The Study of Man: Toward Intellectual Teamwork
More than five years have elapsed since the organization of the Conference on Science, Philosophy and Religion in Their Relation to the Democratic Way of Life. The idea of the Conference was conceived by nine scholars who met not long after the Second World War broke out to consider the crisis of their time. They were President Henry Sloane Coffin, Union Theological Seminary; Professor Arthur H. Compton, Chicago University; President Louis Finkelstein, Jewish Theological Seminary; Dean Hughell Fosbroke, General Theological Seminary; Professor Frederick C. Grant, Union Theological Seminary; Professor Harold D. Lasswell, Washington School of Psychiatry; President John A. Mackay, Princeton Theological Seminary; Professor Alexander Marx, Jewish Theological Seminary; Doctor Anton C. Pegis, Fordham University; and Professor Harlow Shapley, Harvard Observatory. By the fall of 1940, seventy other scholars from the various arts and sciences rallied to the project and the first official call for a national meeting was issued in their name.

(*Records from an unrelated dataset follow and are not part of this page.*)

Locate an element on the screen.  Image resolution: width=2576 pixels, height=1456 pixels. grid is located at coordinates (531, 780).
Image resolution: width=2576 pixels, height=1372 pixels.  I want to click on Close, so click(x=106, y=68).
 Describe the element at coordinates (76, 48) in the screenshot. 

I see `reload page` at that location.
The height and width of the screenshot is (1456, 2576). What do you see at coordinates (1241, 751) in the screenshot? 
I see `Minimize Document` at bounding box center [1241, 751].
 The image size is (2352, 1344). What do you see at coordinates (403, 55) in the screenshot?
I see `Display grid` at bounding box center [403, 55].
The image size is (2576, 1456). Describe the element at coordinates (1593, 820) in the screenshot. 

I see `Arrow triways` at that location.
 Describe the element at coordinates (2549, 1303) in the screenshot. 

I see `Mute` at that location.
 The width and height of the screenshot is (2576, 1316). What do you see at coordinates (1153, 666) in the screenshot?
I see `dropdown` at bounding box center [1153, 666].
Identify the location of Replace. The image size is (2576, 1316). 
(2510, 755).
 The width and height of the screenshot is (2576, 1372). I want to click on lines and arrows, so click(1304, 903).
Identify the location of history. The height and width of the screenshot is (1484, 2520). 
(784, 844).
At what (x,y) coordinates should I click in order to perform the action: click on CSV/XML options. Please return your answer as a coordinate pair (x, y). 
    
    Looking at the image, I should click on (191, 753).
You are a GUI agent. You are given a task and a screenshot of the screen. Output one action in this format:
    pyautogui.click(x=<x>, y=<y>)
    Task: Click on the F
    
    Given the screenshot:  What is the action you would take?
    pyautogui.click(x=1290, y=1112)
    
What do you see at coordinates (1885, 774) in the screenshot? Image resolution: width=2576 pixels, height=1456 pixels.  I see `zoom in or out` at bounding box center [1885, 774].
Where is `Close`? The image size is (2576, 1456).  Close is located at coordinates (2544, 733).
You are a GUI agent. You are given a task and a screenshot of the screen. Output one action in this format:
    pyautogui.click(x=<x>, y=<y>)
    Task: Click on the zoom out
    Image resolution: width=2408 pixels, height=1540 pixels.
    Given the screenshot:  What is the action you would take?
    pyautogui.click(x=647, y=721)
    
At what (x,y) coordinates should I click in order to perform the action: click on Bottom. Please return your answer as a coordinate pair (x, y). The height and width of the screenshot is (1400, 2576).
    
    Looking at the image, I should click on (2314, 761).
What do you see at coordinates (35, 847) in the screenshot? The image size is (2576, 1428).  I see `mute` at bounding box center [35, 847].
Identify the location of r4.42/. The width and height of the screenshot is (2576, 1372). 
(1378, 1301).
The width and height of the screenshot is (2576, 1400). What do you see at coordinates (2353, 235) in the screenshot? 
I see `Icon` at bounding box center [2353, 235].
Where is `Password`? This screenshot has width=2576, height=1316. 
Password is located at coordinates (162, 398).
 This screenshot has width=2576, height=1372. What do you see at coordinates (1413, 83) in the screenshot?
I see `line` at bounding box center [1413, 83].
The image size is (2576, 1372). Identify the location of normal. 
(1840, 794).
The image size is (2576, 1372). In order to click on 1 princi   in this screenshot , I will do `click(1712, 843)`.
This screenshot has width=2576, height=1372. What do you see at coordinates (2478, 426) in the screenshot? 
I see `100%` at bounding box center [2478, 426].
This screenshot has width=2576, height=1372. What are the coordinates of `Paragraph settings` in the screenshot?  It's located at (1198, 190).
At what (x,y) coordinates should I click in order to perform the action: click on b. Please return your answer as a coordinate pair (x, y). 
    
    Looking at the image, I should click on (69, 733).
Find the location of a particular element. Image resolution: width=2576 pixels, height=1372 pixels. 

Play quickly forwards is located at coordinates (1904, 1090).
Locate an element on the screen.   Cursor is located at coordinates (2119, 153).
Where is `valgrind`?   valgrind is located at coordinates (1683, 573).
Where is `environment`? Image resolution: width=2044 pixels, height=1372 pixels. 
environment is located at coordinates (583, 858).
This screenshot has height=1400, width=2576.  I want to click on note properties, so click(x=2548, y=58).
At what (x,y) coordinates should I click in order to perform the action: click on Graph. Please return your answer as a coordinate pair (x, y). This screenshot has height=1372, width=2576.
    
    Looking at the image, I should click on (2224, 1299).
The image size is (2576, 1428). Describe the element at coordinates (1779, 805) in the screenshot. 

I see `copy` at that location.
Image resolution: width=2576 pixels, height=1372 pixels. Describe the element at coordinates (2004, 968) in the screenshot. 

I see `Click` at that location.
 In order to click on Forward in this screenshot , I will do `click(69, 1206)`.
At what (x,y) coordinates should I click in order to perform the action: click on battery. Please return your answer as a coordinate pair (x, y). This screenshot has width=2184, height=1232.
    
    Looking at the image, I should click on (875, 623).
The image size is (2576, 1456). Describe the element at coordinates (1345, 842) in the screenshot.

Since its inception the Conference has received wide support in both academic and lay communities. Its meetings have been well attended and extensively publicized, and its proceedings reviewed with care. And with good reason. For the problems involved in the organization of the Conference are of general interest, both in themselves and in their bearing upon the strategy of cooperation in behalf of common objectives among groups of varying religious and philosophical belief, a type of cooperation that will be of increasing importance in the years before us. The papers and speeches delivered under the auspices of the Conference fill five volumes, with a sixth in preparation, and each one more massive than its predecessors. To date, approximately 3500 pages of its deliberations have appeared, running close to two million words.